The number of schoolchildren roughly halved since 2001. Back then, there were around 604 thousand, now there is around 300 thousand. The number of teaching jobs was not decreased respectively. From 2006, teaching expenses rose by an entire 53%, proportionately more than the EU average is spent on teacher’s wages. We do not get much out of this funding. The achievements of Lithuanian students are among the lowest in the entire EU.

The Finnish, South Korean and Singaporean education systems are held to be among the best in the world. In these countries, children’s education receives exceptional attention. Only those can become teachers, who finish university in the top third of students. They are paid excellent wages. The average wage of a gymnasium teacher in Finland is around 4,000 euro per month. In Singapore, school directors receive large bonuses if their students perform well. If exam results are poor, however, they are fired.

We will eventually have to choose – many teachers, who work little or fewer, who earn more. And we will have to make difficult decisions such as which professions to support more and which – less. Or to continue increasing untaxed income sizes or children’s money.

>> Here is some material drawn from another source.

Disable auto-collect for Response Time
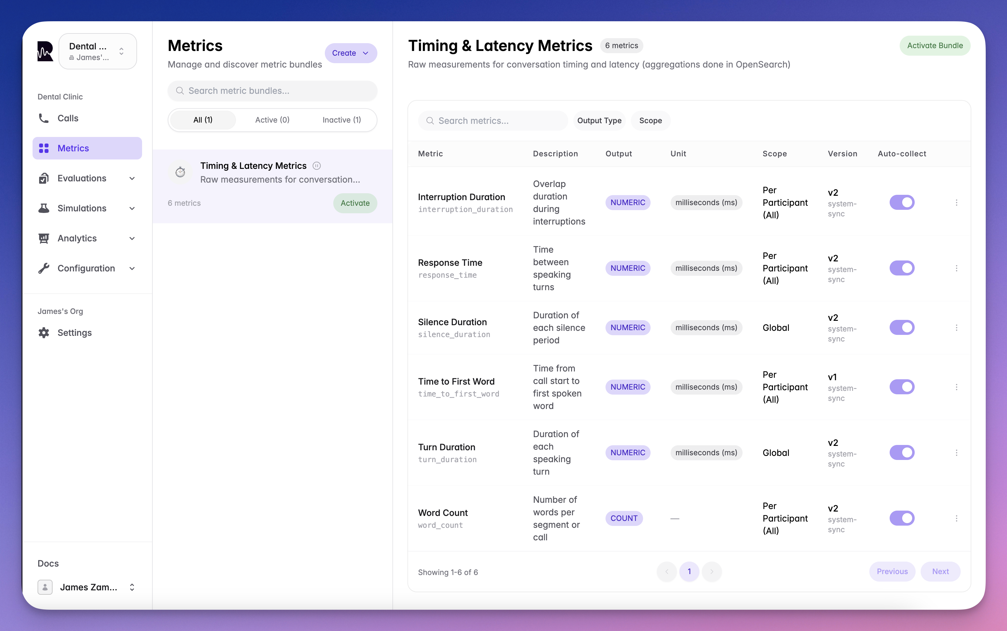1007x631 pixels. pyautogui.click(x=902, y=268)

Over the past years, tax has comprised an ever lower percentage of the GDP, thus making the country poorer.

Even if a different course is chosen, a significant improvement will take time.

Public sector staff must understand that it is futile to demand higher wages if at the same time they do not demand more tax revenue and reforms in their areas of work so that they would match the demands and demographics of today.